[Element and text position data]
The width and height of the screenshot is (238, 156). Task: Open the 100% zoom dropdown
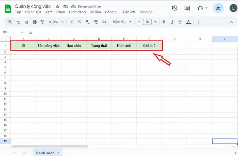tap(56, 22)
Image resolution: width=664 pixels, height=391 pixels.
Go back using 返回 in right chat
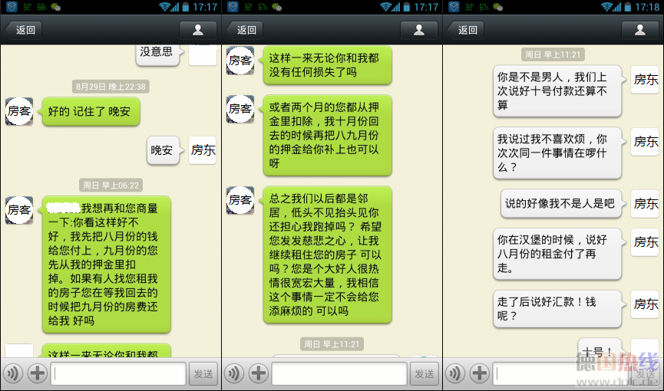tap(466, 30)
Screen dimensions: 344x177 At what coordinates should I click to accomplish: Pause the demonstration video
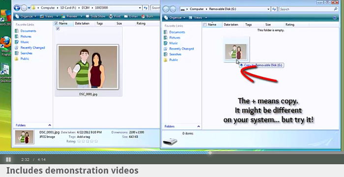coord(8,160)
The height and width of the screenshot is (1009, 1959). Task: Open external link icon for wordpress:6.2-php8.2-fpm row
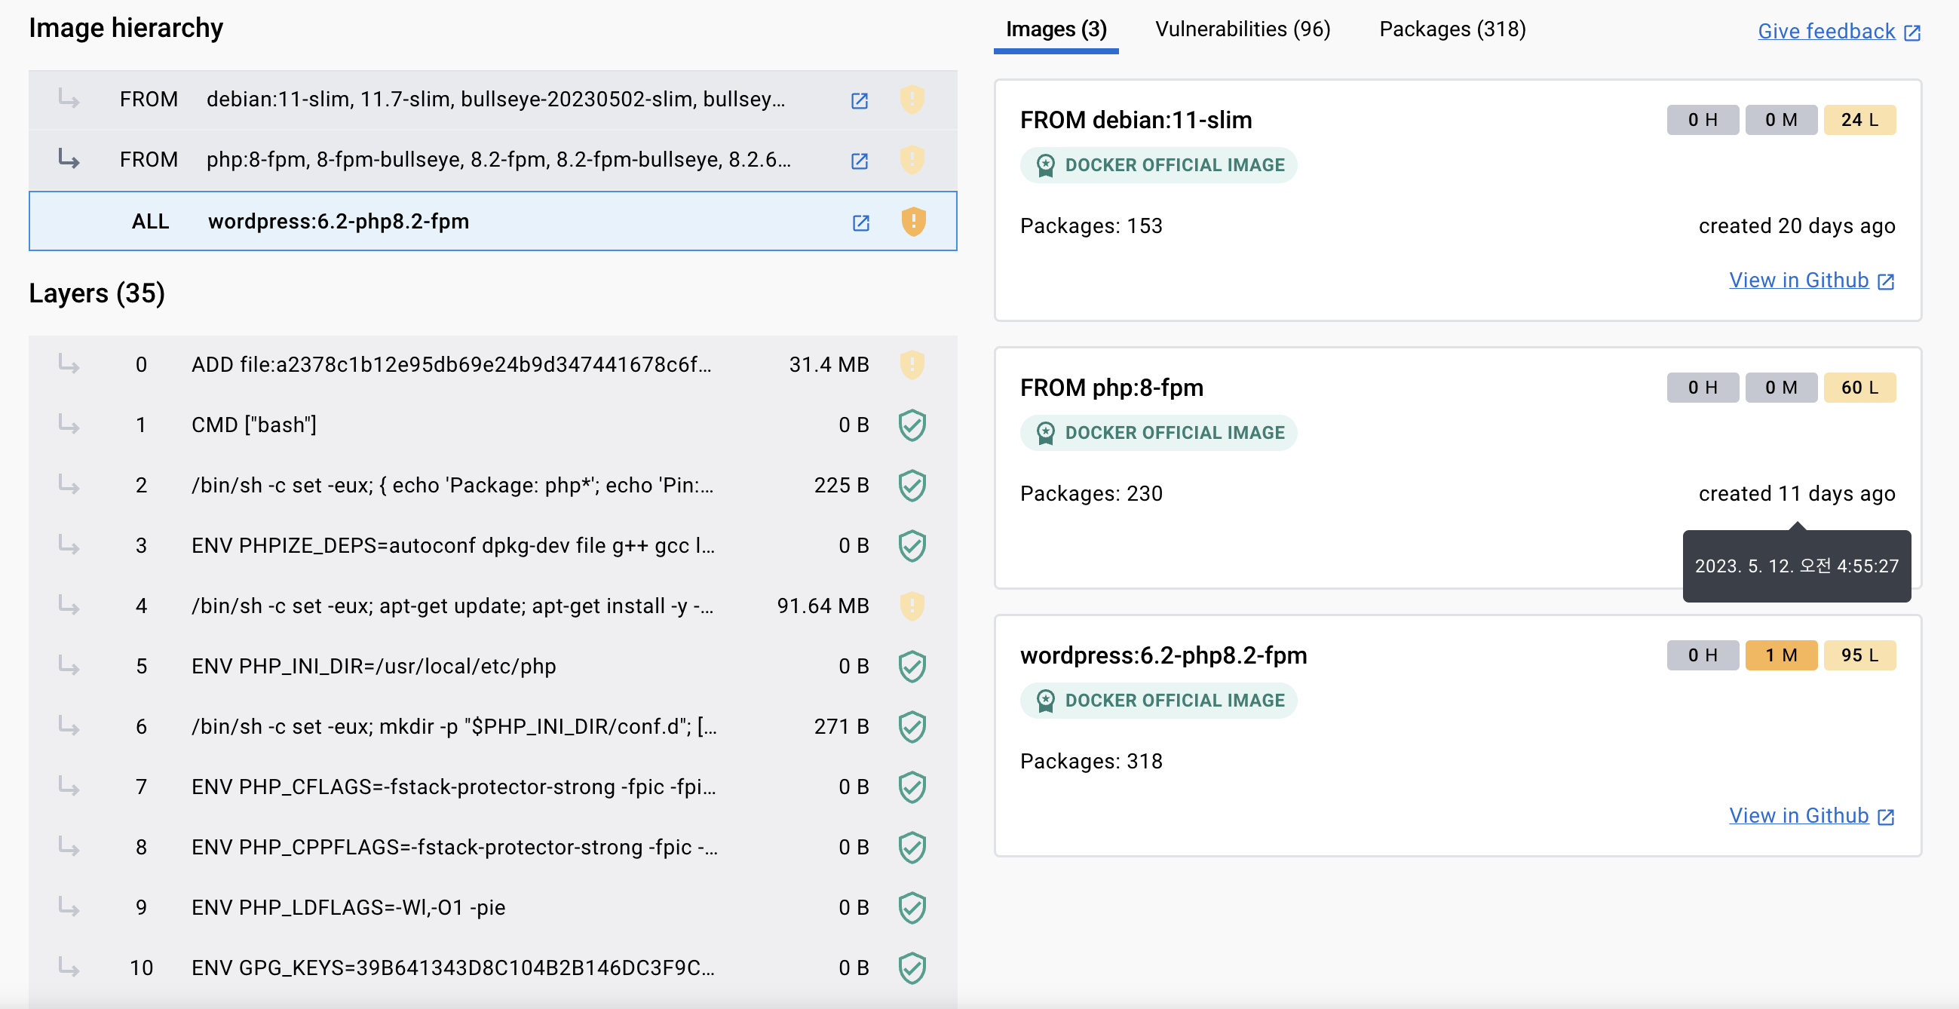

Instructions to follow - Turn every line of the records into a numbered list, skipping any blank lines. Leave the pictures out of your answer.

Exercise response -
1. The width and height of the screenshot is (238, 156). Task: Open the 100% zoom dropdown
2. tap(56, 22)
3. Image resolution: width=664 pixels, height=391 pixels.
4. Go back using 返回 in right chat
5. tap(466, 30)
6. Screen dimensions: 344x177 At what coordinates should I click to accomplish: Pause the demonstration video
7. coord(8,160)
8. The height and width of the screenshot is (1009, 1959). Task: Open external link icon for wordpress:6.2-php8.2-fpm row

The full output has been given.